Simone Schmollack, die ich sehr schätze und die viele wichtige und richtige Artikel über den Osten geschrieben hat, hat heute einen Beitrag in der taz über promovierte Stasi-MitarbeiterInnen und über Jahns Vorschlag, Doktortitel, die an der Stasi-Hochschule in Potsdam erworben wurden, statt als Dr. Jur. als Dr. Stas einzuordnen. Ich stimme insgesamt in allem mit Simone Schmollack überein, nur eine kleine Textstelle hat mich geärgert:
Denn so ein Doktortitel verzückt, das hat er schon immer getan, besonders im obrigkeits- und titelorientieren Osten.

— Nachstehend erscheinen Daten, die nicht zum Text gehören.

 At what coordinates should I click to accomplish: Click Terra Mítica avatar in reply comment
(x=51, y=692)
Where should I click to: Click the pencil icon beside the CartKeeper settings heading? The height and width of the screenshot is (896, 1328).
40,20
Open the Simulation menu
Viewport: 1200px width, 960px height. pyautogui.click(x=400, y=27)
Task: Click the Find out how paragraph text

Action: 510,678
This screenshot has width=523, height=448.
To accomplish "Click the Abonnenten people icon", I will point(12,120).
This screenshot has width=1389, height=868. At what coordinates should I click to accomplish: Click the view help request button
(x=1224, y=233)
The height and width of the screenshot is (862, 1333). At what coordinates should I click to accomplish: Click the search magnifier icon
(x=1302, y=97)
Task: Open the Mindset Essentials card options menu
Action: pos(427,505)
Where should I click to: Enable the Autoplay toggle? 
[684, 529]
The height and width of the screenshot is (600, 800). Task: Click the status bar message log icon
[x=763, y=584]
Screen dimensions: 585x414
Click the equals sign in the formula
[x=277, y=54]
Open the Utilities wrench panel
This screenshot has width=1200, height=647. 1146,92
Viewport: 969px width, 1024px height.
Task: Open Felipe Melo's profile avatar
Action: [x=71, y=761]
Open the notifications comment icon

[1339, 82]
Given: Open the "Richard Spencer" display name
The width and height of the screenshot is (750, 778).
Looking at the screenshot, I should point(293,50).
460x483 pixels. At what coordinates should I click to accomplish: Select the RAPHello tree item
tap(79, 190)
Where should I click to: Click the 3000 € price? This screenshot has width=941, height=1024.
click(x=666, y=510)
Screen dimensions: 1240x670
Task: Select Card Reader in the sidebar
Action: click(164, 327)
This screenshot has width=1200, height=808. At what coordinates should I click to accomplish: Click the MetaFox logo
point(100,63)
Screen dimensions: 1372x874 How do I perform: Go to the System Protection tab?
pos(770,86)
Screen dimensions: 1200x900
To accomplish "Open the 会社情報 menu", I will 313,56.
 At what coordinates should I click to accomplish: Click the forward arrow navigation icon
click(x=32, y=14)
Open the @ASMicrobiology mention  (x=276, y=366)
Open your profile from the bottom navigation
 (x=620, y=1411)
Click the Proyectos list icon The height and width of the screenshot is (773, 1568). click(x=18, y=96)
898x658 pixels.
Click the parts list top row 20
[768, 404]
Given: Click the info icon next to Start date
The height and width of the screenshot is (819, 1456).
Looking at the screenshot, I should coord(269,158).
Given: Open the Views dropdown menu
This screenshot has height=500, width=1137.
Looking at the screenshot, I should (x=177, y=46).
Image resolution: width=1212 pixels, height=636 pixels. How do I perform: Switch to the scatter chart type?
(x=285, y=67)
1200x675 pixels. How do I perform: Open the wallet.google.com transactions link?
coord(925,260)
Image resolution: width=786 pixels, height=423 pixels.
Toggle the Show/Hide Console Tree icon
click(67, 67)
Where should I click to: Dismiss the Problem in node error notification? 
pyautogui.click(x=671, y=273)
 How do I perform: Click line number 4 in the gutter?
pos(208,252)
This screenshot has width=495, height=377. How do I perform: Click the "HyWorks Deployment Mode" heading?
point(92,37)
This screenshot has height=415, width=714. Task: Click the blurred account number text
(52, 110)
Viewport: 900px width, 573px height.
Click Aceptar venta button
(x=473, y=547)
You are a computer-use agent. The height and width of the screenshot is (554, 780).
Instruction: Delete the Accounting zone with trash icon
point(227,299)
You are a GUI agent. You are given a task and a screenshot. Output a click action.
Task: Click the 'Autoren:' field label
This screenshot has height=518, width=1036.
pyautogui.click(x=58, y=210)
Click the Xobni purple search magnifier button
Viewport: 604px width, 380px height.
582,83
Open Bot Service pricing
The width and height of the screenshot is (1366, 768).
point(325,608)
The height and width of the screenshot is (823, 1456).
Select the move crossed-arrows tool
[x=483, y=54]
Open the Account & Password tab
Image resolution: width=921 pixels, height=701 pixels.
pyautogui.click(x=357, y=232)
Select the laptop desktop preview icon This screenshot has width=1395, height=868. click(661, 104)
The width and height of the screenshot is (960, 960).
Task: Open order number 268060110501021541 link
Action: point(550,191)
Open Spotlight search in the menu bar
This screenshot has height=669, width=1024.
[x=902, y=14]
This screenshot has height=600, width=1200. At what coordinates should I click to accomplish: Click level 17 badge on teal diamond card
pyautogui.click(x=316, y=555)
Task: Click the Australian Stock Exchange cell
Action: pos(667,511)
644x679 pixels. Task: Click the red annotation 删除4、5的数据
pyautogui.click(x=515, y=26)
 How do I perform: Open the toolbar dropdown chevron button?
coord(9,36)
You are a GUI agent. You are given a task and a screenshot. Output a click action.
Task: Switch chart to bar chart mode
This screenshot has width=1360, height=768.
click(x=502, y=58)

Obrigkeitsorientiert? Weiß ich nicht. Viele Menschen haben sich einfach ausgeklinkt und sich ins Private zurückgezogen. Titelorientiert war der Osten sicher nicht. Im Westen hatte und hat ein Professor, Offizier, Arzt viel höheres Ansehen als es diese Berufe im Osten je hatten. Ich würde sogar soweit gehen, den Osten als intellektuellenfeindlich einzustufen. Man hat es tunlichst vermieden, seinen Doktortitel in den Personalausweis zu schreiben, weil einem das bei Kontrollen eher schaden als nützen konnte. Soziale Hierarchien waren in der DDR eher flach. Intellektuelle waren im Alltag zu nichts zu gebrauchen, viel wichtiger waren Beziehungen zu Menschen, die begehrte Waren verkauften oder zu Handwerkern. HandwerkerInnen verdienten viel, viel mehr Geld als WissenschaftlerInnen und waren auch entsprechend angesehen. Zu studieren bedeutete, dass man erst mal zur Armee musste und dann fünf Jahre lang kein Geld verdiente. Irgendwann kam man irgendwo an, aber die Menschen mit Lehrberuf verdienten schon jahrelang. Schön blöd.
Nachtrag vom 26.01.2020: Ich möchte meinen Blogpost mit diesem Zitat aus einem Buch de Soziologen Prof. Dr. Steffen Mau stärken. (Ich weiß, das ist lustig …):
In unserer Klasse blickte die große Mehrheit, die eine Berufsausbildung anstrebte, verächtlich auf die »Streber«, und es war schwer zu vermitteln, warum man weiter die Schulbank drücken sollte, wenn es doch darum ging, schnell Geld zu verdienen und auf eigenen Füßen zu stehen. Ein Hochschulstudium erschien nicht allen als Gipfel des Glücks, was sicherlich auch damit zu tun hatte, dass die damit verbundenen Einkommensgewinne marginal blieben (ein Argument, das noch stärker zu Buche schlägt, wenn man die längere Bildungsphase einrechnet).
Steffen Mau. 2019. Lütten Klein, Bundeszentrale für politische Bildung, BD 10490 bzw. Suhrkamp.